I finished Zadie Smith's White Teeth last night. This remarkable task was made possible by a marathon (for me) 3 hour reading session the night before, leaving me a mere 40 pages from the finish.
The book is the sort you don't want to put down, the sort that after you've read a good piece of it, and you're going about your daily business, your mind sometimes comes back to a character or situation and it takes a moment for you to remember it was in a book and not someone you met or something you remember from real life.
In many ways, it's similar to the novel I struggled through just before beginning White Teeth: Thomas Pynchon's V.: the narrative threads pull apart and come together throughout the novel, and both novels are concerned, to a greater (V.) or lesser (WT) extent, with sleuthing through history. However, the characters in White Teeth were far more compelling to me, more complex and rounded (and yes, I know that the flatness of the characters is more or less Pynchon's point; I've read my Jameson, etc. etc.), and that propelled me through the book. I was happy to finish it, but also a little depressed...I sort of wanted it to keep happening to me.
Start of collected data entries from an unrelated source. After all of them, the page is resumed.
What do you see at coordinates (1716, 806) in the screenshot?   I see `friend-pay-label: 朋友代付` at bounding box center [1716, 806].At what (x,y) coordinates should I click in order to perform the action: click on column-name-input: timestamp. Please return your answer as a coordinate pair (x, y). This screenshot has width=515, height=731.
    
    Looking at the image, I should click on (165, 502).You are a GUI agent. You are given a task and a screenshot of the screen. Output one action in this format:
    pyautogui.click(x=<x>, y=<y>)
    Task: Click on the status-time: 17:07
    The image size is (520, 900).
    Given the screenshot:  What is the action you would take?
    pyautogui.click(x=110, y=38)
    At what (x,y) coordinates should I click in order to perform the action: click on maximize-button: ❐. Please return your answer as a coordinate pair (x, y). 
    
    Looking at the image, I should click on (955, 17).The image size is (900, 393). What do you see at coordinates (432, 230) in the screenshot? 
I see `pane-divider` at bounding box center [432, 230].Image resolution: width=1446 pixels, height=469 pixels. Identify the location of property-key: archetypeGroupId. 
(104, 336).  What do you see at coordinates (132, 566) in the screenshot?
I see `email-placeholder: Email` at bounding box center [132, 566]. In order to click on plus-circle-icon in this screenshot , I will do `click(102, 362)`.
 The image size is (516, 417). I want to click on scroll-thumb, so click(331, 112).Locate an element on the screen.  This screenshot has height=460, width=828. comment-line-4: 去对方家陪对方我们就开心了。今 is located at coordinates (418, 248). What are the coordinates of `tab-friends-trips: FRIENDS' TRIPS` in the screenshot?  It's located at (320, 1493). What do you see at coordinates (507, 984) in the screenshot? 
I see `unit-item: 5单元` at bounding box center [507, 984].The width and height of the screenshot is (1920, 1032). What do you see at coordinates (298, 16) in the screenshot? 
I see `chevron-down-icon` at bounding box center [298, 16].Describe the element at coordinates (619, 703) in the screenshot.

Now, I have a choice for my next read. Someone has lent me John Kennedy Toole's A Confederacy of Dunces, a book that has been recommended to me by several people over the years. So I have that one. Or I have Richard Russo's latest, Bridge of Sighs, purchased at Politics and Prose the night said author gave a reading at the store. So it's signed by him and it's hardcover. Very thick. Very much a book I don't want to damage by stuffing it into suitcases (the MLA is at hand, after all). Finally, I have none of the above, a decision to be made by looking over the bookshelves and picking out a book that either I've bought but haven't read or my wife has read and I haven't (which is pretty much most of the British lit outside Jeanette Winterson -- speaking of whom, my son and I are now reading her children's novel Tanglewreck at night...it's great -- and the now completed Zadie Smith novel).
In a way I wonder if I should keep a weather eye out for my slim academic career hopes by reading something that will help lead me to a published article, since my 56+ applications have thus far yielded about six rejections and a lot of silence.